Because of the difficulty of defining what an "American" food is I focused not on particularly "American" dishes but on the innovations in the preparation and consumption of food as well as the eating habits of the average American. We, on average, eat more meat than the rest of the world; and so, two of my stories include meat. We eat out more than other countries; and so, I have written about eating out.
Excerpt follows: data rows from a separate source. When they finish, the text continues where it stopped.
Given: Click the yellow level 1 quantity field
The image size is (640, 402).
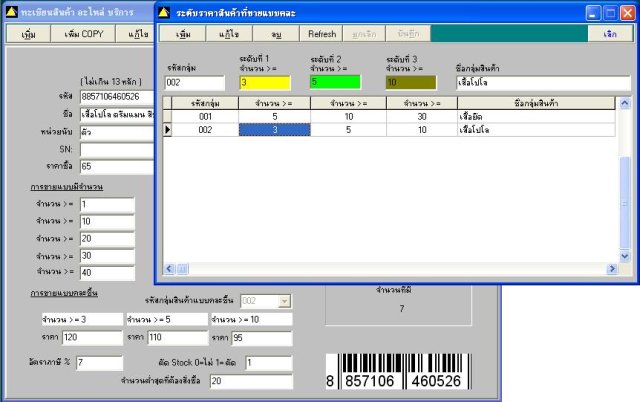Looking at the screenshot, I should pyautogui.click(x=267, y=82).
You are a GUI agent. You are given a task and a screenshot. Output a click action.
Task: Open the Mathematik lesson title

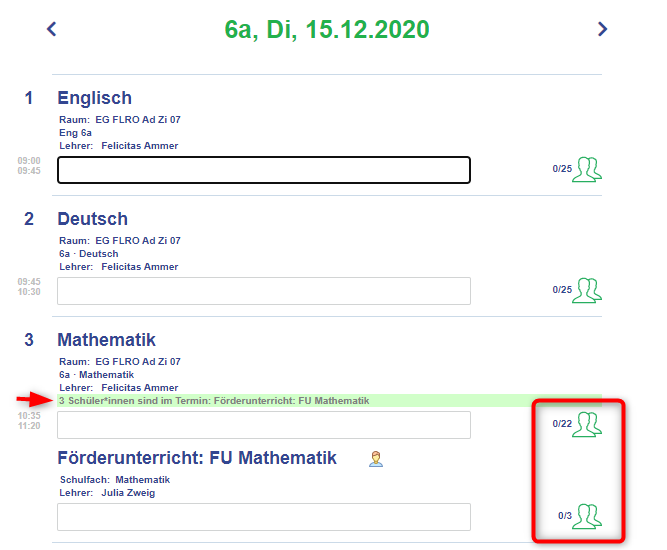coord(106,340)
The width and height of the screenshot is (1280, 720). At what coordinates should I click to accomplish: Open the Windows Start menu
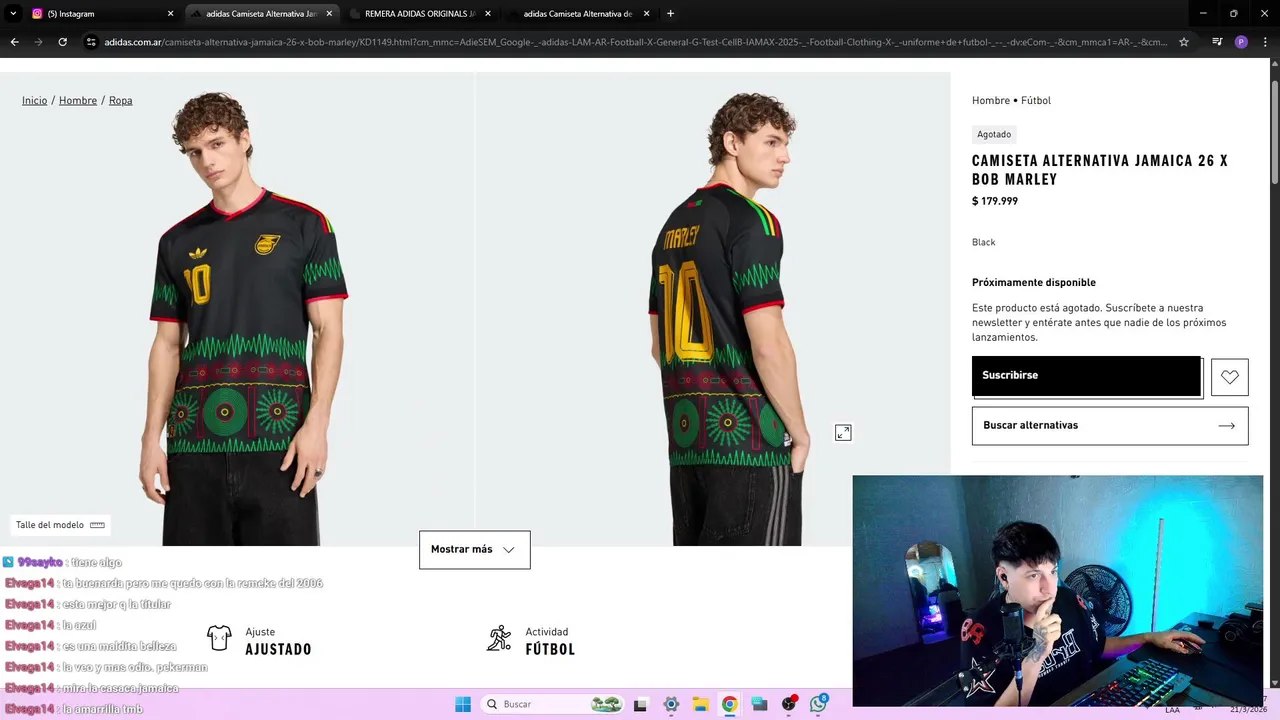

And we associate certain foods with the unpleasant atmosphere of hospitals.

In "The Golden Calf" a son recalls an event in which he was responsible for the death of a calf. With the muddled thinking of youth he responds in a shocking way to the calf's death. "The First Supper" was inspired by an Albert Brooks film titled Defending Your Life. During his meal Will struggles with the confusion associated with the ascension to heaven. The pain and turmoil between a father and son is interrupted in "An Incomplete Supper." "Lee Family BBQ Sauce" features a confused cowboy and a strong woman who find each other over a pile of ribs.

From "The First Supper":

"Sir, you seem awfully tired and wore out. You know you can stay here if you want to. All of these people you see here have been here for hundreds of years."

He says, "No, thank you" and turns for the door again. And then he sees that it indeed is dark out. Or is dark now. He begins to wonder just how long he has been there. He feels the urge to get home again, but he stops with his hand on the handle of the door.